(PAGE EXCERPT)

Bangalore, August 05: The popular idiom, ‘you are what you eat’ now gets a new twist – you are how you eat. The more aware you are when you eat, the healthier you can be, new research suggests.
And the way to mindful eating is the traditional Indian practice for selfawareness – yoga.
Regular yoga practice is associated with mindful, or conscious, eating. And people who eat mindfully are less likely to be obese, according to a study led by researchers at the Fred Hutchinson Cancer Research Center in Seattle.
The US study follows up on initial findings reported four years ago by Dr Alan Kristal, and colleagues, who found that regular yoga practice may help prevent middle-age spread in people with normal weight and may promote weight loss in those who are overweight.
At that time, the researchers suspected that the weight- loss effect had more to do with increased body awareness, meaning sensitivity to hunger and satiety than yoga.
The follow- up study, published in the August issue of the Journal of the American Dietetic Association, confirms their initial hunch. “In our earlier study, we found middle-age people who practise yoga gained less weight over a 10- year period than those who did not. We hypothesised that mindfulness – a skill learned either directly or indirectly through yoga – could affect eating behaviour,” said Kristal, associate head of the cancer prevention programme at the Hutchinson Center.
The researchers found that people who cared for the food and their body when they ate weighed less than those who ate mindlessly, when not hungry or in response to anxiety or depression. The researchers also found a strong association between yoga practice and mindful eating. However, no link between other types of physical activity – such as walking or running – and mindful eating was found.
“These findings fit with our hypothesis that yoga increases mindfulness in eating and leads to less weightgain over time, independent of the physical activity aspect of yoga practice,” said Kristal.

(End PAGE EXCERPT)
(RECORDS)

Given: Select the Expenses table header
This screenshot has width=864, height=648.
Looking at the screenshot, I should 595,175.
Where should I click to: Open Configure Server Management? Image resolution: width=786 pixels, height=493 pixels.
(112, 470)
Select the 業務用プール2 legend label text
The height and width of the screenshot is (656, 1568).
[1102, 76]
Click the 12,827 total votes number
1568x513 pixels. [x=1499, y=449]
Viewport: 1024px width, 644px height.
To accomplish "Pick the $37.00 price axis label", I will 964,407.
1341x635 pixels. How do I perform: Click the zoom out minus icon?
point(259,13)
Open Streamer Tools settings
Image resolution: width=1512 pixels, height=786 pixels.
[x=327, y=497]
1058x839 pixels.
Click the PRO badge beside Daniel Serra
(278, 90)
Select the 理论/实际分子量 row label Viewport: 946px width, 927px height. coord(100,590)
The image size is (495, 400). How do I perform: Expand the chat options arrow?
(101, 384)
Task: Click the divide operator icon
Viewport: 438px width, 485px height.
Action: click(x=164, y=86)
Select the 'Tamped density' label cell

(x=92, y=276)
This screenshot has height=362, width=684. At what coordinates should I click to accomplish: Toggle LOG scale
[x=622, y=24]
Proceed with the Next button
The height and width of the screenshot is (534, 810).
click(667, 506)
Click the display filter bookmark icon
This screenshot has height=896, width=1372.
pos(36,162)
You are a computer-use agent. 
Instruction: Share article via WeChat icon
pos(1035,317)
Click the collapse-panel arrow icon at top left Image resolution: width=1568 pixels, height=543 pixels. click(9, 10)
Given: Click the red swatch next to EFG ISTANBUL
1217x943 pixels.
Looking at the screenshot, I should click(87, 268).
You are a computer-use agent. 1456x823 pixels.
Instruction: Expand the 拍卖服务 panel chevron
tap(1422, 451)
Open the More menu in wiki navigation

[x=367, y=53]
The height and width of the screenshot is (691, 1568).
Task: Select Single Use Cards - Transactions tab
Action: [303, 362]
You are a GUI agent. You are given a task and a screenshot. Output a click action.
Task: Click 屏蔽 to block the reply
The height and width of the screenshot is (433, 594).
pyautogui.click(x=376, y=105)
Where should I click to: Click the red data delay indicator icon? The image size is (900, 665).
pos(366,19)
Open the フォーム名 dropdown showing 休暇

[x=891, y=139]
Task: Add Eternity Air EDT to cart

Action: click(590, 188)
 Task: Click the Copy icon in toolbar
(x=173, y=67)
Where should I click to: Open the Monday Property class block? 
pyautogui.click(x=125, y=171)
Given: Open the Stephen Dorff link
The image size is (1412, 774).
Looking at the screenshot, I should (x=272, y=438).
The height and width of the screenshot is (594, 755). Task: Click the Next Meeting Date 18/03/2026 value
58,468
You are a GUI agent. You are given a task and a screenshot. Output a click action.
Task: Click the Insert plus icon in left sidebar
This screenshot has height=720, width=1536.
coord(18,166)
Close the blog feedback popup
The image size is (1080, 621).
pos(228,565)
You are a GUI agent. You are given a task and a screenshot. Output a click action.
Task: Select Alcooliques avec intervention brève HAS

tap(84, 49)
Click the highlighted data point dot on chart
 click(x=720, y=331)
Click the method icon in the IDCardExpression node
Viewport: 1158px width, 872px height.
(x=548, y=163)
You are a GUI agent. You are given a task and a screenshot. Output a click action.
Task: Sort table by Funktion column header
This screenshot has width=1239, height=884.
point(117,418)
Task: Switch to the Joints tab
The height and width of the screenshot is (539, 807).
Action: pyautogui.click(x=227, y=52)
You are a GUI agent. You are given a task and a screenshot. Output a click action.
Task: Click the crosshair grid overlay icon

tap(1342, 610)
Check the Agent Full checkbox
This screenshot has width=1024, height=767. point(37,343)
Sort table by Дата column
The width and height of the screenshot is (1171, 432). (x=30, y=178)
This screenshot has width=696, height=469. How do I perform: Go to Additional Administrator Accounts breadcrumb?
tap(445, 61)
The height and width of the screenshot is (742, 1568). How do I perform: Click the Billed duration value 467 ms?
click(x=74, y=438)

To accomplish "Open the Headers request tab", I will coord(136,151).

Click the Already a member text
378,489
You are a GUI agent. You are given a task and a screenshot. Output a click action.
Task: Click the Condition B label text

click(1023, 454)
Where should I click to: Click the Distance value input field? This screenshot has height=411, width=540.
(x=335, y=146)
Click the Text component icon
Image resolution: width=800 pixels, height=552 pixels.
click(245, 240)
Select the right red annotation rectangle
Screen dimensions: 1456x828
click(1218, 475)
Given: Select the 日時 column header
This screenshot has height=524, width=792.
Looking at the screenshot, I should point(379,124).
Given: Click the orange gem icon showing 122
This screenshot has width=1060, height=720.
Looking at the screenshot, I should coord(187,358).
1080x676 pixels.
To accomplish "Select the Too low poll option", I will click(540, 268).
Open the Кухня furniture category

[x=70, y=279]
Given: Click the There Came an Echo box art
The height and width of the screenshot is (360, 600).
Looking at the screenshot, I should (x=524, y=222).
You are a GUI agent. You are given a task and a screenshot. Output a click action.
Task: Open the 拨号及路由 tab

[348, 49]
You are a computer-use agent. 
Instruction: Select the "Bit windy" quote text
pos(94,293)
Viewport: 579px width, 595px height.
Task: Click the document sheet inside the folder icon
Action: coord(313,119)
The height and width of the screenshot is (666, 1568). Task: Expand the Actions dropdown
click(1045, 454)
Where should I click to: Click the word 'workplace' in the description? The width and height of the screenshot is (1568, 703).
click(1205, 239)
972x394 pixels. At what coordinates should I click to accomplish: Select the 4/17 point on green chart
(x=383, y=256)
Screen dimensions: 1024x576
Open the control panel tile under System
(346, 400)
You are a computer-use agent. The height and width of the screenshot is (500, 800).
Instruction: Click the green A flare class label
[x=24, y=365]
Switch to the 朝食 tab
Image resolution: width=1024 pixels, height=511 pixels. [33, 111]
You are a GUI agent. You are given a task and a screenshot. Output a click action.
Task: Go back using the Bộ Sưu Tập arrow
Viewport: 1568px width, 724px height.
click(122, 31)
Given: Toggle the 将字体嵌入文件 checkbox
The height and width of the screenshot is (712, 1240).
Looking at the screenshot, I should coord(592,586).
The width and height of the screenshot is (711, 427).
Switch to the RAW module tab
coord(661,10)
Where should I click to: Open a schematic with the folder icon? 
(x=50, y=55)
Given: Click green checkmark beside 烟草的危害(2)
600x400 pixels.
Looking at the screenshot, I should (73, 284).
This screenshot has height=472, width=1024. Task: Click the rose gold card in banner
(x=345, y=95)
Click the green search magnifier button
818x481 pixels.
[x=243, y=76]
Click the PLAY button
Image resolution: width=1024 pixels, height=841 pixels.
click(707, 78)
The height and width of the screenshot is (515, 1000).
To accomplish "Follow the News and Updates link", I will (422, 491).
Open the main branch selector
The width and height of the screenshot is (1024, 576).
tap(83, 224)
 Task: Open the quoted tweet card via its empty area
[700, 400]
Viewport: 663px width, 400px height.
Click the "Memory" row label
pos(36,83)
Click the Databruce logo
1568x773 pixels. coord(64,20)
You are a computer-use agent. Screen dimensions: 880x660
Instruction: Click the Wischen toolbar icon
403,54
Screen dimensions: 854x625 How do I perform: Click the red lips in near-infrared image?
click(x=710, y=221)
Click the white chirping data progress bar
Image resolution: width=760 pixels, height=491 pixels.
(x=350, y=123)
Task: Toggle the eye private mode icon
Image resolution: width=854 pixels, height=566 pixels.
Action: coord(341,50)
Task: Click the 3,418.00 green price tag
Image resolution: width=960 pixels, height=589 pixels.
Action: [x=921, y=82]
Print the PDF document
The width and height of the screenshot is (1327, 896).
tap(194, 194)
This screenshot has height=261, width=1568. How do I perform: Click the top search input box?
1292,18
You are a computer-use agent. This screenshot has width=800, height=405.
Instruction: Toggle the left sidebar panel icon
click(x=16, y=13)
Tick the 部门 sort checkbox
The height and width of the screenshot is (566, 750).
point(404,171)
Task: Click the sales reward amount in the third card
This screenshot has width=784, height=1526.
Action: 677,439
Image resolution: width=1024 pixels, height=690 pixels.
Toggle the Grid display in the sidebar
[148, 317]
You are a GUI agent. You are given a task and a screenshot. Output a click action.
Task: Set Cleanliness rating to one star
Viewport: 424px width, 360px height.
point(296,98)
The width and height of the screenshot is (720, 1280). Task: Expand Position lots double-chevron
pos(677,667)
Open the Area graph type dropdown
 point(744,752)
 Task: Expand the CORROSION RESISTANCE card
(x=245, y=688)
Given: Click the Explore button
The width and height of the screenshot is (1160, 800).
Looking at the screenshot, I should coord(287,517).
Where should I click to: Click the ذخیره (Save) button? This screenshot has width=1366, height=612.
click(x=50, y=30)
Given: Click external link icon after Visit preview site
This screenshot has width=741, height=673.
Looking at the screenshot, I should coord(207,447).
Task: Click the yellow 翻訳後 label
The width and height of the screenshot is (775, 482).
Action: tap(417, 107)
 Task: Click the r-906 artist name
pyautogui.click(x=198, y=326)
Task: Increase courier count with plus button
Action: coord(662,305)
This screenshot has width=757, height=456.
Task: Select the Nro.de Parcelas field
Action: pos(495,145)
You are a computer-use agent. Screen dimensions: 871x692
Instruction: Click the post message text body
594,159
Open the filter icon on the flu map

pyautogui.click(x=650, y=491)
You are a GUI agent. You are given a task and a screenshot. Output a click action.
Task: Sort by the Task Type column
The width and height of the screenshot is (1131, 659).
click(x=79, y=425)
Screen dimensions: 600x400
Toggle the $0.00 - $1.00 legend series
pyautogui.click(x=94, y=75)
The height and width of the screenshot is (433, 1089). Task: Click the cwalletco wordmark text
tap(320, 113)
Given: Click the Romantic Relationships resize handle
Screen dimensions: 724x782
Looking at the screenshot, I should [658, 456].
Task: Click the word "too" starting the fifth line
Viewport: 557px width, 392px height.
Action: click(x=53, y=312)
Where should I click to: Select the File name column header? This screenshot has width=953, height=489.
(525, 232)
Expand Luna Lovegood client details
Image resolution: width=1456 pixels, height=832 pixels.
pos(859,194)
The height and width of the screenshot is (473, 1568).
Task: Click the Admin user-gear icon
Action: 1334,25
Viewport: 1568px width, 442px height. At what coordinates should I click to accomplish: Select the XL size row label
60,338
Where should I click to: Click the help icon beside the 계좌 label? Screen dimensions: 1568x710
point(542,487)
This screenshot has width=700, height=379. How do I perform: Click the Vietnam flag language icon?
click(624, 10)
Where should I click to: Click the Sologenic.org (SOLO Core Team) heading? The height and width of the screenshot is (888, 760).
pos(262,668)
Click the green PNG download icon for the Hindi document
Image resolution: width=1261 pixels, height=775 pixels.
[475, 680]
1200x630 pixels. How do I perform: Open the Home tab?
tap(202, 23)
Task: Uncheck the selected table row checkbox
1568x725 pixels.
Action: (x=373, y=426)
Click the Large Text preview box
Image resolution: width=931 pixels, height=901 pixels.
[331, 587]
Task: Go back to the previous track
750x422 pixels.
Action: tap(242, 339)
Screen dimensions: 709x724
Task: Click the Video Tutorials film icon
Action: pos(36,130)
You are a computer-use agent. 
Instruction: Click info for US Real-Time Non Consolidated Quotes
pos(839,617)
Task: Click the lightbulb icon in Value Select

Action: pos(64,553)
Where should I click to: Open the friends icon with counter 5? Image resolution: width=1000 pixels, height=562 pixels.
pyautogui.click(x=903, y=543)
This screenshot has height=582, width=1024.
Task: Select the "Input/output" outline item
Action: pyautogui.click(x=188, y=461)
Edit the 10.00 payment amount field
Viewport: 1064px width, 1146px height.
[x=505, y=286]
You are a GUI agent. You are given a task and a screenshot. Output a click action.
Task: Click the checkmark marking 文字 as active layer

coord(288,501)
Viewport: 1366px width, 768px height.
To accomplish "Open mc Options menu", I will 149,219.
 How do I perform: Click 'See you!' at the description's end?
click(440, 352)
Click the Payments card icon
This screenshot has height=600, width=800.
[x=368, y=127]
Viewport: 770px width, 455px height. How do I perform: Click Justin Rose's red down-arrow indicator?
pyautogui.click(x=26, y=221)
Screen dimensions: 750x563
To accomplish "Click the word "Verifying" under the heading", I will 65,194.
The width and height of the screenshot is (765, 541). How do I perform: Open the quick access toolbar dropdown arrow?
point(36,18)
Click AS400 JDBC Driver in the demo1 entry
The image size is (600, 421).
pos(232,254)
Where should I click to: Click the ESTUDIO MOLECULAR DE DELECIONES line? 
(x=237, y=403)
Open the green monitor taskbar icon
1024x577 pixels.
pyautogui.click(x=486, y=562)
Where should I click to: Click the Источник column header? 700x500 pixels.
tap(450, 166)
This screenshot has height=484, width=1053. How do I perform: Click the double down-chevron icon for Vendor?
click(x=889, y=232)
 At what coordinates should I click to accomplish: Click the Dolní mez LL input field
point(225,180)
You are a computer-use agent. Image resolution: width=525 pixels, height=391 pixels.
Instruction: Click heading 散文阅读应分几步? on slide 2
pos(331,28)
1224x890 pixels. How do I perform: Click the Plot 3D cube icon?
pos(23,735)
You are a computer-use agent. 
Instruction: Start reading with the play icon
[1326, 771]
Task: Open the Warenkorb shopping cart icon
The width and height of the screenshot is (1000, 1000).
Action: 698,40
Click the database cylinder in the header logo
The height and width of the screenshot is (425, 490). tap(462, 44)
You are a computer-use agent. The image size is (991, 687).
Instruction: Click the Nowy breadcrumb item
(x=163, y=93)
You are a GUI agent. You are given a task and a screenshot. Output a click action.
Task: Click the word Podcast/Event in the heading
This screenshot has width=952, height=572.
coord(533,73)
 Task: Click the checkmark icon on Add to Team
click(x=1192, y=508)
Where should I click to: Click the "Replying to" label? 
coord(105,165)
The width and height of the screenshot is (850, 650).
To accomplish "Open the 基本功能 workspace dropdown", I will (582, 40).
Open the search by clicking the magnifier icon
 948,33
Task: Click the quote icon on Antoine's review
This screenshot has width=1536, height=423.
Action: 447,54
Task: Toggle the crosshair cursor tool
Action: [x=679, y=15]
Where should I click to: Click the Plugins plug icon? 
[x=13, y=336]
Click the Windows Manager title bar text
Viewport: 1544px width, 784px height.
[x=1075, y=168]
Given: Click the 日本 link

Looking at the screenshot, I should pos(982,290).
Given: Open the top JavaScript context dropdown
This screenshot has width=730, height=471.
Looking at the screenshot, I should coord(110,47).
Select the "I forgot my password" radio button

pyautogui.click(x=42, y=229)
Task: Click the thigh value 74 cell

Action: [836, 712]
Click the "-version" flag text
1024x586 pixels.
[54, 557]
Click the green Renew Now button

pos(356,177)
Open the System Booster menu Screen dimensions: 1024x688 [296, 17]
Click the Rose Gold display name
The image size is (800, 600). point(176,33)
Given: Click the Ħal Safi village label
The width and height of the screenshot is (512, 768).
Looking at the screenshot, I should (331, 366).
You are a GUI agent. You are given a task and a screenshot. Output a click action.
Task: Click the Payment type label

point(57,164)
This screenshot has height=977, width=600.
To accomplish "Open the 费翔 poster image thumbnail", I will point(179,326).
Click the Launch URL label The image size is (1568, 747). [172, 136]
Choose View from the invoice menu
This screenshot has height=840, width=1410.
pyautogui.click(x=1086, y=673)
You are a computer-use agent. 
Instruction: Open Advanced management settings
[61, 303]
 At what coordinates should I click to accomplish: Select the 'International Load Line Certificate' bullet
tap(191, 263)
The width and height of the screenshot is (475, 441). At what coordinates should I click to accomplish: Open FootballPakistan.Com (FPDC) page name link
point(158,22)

(End RECORDS)

▸ **WHAT YOU NEED TO DO**
(1) From the article on yoga and mindful eating, write out everything from "The researchers found" down to "eating was found.".
(2) In the article on yoga and mindful eating, which journal published the follow-up study?

▸ **SET OF ANSWERS**
(1)
The researchers found that people who cared for the food and their body when they ate weighed less than those who ate mindlessly, when not hungry or in response to anxiety or depression. The researchers also found a strong association between yoga practice and mindful eating. However, no link between other types of physical activity – such as walking or running – and mindful eating was found.

(2) The Journal of the American Dietetic Association, in its August issue.